• **Texte proposé**

"""

Mais diable ! Qu’est-ce qui nous pousse à scénariser ainsi nos vies autour de la perspective d’un mariage monogame, à l’encontre de l’ensemble de nos signaux biologiques ? Notre question se déplace.

Nous avons découvert plusieurs choses :

  1. l’Amour a été jugé nécessaire à un moment de l’histoire ;
  2. l’Amour est une idée culturelle convoyée par les romans à l’eau de rose, aidés en cela par Blanche neige et ses sept nains.

Cela ne nous dit pas pourquoi, comment, par quel miracle complaire à cette idée grotesque est devenu la chose du monde la mieux partagée[1] ?

Le plus troublant, comme la vérité, est ailleurs : notre cerveau, béni soit-il, a acquis au fil des âges l’extraordinaire faculté de déconstruire en partie son environnement social et culturel pour revenir vers les origines caverneuses de notre biologie, nous permettant, durant de brefs instants de lucidité, de percevoir tout cru le ridicule mis en œuvre par la société humaine au service de la défense de cette idée parfaitement contre-intuitive qu’est l’Amour ; malheureusement, et c’est ici que les bornes de l’absurde nous laissent deux bons kilomètres devant, notre cerveau déconstruira autant qu’il voudra mais jamais, ô grand jamais, comme l’attestent probablement des sources écrites tellement anciennes que j’en ignore jusqu’à l’existence, notre cerveau ne parviendra à nous extraire tout à fait de la farce sociale qui se joue autour de nous. Il butera en effet sur l’Amour comme la mouche sur la vitre, incapable d’en distinguer les contours, incapable même, la plupart du temps, de savoir qu’il existe. Notre cerveau, ce fumier, ne nous est d’aucune aide sur cette question.

Note

[1] Certaines sources divergent sur ce point. Par exemple Descartes, in Le Discours de la Méthode, affirme que la chose du monde la mieux partagée serait en réalité le bon sens, tandis que « complaire à l’idée de l’amour » n’arriverait que bon deuxième. Le lecteur jugera de lui-même.

"""

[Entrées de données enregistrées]
"""

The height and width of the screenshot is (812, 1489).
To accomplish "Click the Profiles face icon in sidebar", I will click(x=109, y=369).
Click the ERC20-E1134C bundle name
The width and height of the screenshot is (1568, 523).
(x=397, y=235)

"""

D'après la note du texte sur l'Amour, quelle est pour Descartes la chose du monde la mieux partagée ? Les enregistrements n'ont aucun rapport avec le texte.

Le bon sens.